Исследование английского эстетизма и символизма дает возможность увидеть, как в ходе общеевропейского художественного развития 60-90-х годов происходил взаимообмен идей, художественных понятий и просто художественной информацией. Сопоставление английской и французской художественной традиции позволяет увидеть, как в этот период в европейской культуре постепенно формируется единое художественное пространство, которое окончательно складывается в 90-ые годы. В этом смысле творчество Суинберна и Пейтера весьма показательно, т.к. и тот, и другой художник формируется на скрещении национальной английской и французской художественной традиции тех лет. В то же время именно на примере Англии явственно видно, что при общности и единстве "культурного пространства" в каждой культуре отчетливо проявляется своя национальная художественная философия.

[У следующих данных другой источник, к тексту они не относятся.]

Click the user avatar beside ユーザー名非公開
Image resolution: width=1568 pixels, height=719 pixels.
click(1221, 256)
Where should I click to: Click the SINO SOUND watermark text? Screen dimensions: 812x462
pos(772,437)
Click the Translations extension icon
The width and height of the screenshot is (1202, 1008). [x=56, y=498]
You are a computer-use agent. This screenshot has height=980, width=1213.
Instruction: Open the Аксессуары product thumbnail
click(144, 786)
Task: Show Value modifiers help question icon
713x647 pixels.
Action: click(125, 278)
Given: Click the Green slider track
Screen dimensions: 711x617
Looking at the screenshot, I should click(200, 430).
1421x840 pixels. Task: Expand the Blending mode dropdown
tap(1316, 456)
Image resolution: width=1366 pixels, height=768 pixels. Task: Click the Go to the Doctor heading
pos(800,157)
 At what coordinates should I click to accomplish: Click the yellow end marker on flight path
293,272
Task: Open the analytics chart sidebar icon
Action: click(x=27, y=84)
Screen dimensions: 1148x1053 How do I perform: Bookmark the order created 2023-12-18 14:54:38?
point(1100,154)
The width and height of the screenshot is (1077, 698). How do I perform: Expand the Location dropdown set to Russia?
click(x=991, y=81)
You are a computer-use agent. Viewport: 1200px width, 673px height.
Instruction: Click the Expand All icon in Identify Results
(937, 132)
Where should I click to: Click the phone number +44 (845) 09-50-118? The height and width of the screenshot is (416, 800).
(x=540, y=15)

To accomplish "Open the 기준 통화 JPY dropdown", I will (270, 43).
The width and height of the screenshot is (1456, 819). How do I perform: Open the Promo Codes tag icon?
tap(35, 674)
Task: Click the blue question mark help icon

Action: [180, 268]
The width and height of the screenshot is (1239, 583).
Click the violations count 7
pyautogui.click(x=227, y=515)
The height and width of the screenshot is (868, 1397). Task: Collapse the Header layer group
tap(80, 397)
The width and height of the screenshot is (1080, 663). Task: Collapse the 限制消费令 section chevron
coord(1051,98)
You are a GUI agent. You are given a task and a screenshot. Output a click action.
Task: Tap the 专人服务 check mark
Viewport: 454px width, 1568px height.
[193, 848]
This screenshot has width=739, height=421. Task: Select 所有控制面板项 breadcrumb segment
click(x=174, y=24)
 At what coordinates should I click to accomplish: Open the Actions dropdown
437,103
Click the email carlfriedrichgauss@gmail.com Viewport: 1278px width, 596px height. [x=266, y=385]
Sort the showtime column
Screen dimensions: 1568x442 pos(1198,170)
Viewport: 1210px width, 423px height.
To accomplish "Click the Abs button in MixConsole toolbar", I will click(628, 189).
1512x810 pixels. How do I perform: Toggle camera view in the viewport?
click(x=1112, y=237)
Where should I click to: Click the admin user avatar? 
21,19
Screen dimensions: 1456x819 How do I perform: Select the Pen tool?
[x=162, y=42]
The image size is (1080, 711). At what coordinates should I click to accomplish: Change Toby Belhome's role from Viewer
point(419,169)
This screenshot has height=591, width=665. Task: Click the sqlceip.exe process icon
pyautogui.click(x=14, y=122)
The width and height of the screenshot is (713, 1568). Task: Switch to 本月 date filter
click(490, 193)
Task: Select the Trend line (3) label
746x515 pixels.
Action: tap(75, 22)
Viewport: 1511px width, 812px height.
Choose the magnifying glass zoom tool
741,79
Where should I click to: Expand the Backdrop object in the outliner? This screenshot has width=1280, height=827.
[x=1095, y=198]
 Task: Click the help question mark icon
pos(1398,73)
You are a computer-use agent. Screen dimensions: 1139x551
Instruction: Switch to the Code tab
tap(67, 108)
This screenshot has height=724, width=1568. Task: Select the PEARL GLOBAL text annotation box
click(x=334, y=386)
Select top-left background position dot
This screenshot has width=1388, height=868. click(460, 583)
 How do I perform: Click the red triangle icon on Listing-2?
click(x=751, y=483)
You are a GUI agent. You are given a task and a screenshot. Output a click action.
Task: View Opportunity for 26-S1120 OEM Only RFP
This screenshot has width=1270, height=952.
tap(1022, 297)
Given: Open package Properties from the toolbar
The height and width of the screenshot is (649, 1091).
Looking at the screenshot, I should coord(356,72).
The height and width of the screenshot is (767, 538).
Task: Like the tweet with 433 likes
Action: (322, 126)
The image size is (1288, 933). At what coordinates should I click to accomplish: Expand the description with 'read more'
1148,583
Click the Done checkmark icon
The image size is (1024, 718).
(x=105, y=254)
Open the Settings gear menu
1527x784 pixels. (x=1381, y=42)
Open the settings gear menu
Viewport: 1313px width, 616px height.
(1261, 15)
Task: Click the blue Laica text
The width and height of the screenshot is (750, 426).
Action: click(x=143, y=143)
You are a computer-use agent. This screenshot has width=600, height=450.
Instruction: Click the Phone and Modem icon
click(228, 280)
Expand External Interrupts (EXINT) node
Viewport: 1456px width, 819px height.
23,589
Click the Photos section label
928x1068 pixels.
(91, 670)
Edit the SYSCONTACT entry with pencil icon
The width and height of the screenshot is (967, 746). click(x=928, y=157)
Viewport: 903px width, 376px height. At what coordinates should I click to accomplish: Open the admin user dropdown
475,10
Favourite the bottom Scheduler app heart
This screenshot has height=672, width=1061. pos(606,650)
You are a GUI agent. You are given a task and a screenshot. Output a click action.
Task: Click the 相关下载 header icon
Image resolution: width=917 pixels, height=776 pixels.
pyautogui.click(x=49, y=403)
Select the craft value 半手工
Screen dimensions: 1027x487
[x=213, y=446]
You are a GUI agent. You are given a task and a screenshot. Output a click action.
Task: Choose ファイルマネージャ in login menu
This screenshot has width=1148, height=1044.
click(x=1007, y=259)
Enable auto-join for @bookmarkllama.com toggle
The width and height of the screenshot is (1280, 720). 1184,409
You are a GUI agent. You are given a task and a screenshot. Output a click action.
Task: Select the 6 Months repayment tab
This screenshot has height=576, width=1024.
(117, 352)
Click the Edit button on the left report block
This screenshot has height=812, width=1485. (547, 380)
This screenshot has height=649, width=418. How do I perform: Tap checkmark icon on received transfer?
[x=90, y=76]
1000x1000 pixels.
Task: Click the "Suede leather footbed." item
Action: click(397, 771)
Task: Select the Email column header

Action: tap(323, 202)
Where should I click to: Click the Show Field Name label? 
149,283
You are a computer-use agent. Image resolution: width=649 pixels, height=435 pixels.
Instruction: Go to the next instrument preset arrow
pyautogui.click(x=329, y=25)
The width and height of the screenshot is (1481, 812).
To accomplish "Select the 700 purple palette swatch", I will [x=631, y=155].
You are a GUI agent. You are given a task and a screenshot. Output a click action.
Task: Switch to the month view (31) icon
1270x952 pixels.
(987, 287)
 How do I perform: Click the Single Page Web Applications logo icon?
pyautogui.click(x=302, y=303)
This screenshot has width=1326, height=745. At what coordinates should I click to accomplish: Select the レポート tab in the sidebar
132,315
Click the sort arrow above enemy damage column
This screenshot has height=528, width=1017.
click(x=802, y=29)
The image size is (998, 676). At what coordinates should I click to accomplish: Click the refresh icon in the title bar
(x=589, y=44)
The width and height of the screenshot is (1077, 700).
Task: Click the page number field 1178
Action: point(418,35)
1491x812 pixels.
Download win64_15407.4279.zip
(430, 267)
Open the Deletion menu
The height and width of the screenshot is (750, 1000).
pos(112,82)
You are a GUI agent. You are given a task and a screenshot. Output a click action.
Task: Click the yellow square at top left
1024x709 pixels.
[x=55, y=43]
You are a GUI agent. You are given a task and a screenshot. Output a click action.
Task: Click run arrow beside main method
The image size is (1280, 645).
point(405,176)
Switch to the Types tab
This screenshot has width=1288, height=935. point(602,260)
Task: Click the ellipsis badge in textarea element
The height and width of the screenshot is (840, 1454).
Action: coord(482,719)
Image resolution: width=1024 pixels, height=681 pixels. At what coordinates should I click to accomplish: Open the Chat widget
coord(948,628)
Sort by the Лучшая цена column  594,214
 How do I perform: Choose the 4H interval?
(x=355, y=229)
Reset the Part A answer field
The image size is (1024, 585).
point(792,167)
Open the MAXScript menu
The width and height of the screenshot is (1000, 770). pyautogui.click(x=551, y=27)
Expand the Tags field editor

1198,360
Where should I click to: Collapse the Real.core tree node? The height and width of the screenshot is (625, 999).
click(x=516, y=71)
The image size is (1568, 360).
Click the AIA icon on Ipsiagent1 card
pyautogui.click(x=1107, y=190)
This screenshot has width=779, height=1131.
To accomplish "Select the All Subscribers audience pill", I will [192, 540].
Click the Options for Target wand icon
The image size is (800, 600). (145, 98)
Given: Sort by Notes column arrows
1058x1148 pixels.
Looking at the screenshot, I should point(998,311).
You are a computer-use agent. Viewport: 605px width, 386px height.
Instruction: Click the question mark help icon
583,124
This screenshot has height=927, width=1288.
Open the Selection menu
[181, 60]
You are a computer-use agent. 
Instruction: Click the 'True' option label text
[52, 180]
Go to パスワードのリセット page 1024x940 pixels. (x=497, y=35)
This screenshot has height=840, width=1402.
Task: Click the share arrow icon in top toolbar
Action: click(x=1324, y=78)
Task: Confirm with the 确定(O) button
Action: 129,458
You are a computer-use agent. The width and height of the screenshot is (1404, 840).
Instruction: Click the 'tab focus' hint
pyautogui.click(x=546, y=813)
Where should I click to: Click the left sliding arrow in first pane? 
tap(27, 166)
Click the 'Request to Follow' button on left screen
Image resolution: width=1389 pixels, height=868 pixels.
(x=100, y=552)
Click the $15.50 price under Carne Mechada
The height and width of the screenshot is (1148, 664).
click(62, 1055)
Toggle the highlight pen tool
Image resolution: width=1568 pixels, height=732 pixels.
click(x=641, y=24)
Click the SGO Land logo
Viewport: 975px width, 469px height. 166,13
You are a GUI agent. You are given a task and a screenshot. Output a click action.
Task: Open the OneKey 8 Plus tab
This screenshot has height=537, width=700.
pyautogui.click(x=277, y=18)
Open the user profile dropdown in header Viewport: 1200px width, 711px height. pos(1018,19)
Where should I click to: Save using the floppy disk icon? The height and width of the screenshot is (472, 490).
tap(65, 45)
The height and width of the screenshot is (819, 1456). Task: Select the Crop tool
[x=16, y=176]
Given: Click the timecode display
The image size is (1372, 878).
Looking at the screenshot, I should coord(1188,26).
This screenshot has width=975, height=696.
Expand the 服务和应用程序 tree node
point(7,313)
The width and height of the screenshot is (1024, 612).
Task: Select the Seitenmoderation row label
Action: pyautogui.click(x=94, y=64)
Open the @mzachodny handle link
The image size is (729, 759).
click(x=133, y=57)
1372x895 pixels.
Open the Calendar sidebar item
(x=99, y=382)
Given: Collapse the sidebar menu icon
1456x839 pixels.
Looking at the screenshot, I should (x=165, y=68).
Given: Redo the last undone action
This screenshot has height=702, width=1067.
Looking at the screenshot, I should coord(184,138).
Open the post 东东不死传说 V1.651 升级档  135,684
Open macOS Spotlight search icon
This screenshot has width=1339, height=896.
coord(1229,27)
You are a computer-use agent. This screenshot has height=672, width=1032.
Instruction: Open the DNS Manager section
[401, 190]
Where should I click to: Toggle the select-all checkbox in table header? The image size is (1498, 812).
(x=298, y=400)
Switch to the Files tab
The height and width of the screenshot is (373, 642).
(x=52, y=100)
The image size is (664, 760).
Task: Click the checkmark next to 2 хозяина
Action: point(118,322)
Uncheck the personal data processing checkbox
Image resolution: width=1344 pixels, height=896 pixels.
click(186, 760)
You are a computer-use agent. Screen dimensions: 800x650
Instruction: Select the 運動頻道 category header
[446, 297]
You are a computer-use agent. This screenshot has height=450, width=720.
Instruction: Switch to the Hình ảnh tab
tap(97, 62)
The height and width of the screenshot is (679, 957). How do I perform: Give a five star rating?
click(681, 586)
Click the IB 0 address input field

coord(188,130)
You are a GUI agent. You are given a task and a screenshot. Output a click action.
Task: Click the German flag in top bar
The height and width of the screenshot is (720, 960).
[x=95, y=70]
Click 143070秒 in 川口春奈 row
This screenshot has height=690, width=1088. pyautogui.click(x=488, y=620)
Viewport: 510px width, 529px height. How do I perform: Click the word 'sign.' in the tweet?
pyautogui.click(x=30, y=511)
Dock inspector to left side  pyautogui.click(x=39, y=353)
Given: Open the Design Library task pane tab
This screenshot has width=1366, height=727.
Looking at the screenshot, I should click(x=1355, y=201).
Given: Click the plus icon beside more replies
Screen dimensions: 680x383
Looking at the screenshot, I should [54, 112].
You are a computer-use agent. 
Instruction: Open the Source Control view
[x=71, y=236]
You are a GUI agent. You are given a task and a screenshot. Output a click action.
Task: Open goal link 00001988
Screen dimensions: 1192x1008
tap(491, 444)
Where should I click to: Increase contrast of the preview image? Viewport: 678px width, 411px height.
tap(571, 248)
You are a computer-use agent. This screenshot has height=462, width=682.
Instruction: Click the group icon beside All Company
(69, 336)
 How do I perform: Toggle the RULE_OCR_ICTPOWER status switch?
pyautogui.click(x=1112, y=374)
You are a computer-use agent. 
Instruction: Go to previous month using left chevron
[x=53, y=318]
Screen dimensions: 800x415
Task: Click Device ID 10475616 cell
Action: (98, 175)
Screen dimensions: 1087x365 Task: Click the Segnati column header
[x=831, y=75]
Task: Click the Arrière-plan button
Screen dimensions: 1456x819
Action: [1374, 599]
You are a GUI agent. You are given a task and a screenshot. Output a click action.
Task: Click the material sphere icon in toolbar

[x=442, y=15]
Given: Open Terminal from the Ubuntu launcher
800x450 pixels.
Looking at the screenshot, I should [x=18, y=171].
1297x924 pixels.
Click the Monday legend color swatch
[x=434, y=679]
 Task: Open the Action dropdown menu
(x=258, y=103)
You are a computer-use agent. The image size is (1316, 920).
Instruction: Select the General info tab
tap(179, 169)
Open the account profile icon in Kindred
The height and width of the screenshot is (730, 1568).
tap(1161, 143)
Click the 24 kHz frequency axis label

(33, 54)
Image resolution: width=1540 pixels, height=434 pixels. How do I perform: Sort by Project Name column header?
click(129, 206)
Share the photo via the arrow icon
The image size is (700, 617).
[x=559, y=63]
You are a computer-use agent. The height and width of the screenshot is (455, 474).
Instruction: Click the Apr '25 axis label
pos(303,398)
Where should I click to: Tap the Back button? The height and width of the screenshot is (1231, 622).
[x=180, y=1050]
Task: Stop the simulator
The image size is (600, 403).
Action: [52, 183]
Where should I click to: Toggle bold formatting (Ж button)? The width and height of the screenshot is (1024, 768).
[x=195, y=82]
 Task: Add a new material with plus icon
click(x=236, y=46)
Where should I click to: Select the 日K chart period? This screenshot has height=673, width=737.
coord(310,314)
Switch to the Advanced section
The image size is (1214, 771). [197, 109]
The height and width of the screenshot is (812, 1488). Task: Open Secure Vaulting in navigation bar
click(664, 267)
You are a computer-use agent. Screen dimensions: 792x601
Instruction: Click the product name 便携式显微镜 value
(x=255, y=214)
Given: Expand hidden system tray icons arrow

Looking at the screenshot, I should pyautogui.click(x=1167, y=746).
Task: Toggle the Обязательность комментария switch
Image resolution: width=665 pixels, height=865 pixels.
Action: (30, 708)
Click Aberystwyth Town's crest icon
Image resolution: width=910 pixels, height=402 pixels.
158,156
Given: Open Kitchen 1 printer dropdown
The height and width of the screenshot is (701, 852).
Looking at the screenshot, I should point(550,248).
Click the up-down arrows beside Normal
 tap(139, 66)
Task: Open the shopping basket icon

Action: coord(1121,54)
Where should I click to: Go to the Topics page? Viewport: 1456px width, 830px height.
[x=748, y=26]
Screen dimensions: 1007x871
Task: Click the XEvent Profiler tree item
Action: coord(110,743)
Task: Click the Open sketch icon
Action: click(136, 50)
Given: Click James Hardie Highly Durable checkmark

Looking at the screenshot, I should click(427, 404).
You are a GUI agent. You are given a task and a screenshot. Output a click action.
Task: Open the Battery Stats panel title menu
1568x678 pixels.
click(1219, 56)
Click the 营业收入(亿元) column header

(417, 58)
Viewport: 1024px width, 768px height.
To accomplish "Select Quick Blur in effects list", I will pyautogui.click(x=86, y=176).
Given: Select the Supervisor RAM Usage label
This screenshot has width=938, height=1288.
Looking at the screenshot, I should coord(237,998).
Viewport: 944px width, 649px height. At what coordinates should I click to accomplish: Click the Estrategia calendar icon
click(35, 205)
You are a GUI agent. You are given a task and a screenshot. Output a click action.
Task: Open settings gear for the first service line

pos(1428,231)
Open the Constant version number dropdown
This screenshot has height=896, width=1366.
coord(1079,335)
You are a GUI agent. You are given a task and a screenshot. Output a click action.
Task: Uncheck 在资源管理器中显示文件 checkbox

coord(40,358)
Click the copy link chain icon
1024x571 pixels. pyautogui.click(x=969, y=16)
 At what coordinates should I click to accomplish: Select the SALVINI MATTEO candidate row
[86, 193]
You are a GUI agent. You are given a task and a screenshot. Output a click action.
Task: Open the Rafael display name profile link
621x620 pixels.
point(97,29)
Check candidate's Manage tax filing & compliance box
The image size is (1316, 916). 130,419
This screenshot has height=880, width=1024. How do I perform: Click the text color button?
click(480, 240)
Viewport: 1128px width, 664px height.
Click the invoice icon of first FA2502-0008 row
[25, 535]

Эпоха 90-ых годов в английской культуре начиналась на взаимоперекрещивающихся потоках - эстетизма, с одной стороны, и социального критицизма, связанного с активным распространением ибсеновских идей, с другой. Не случайно, что одним из важнейших импульсов для создания "Саломеи" стало знакомство Уайльда с "Геддой Габлер" весной 1891 года. Сквозная тема обеих пьес - тема полной внутренней свободы, принимающей формы индивидуалистического своеволия. И в то же время Уайльд решает габлеровскую
тему трагедии индивидуализма в духе эстетических идей "желтых девяностых". Уайльдовская "Саломея" переосмысляя одновременно и ибсеновскую, и метерлинковскую традиции, являет собой уникальный пример английского литературного модерна, выраставшего прежде всего изнутри специфического английского эстетизма.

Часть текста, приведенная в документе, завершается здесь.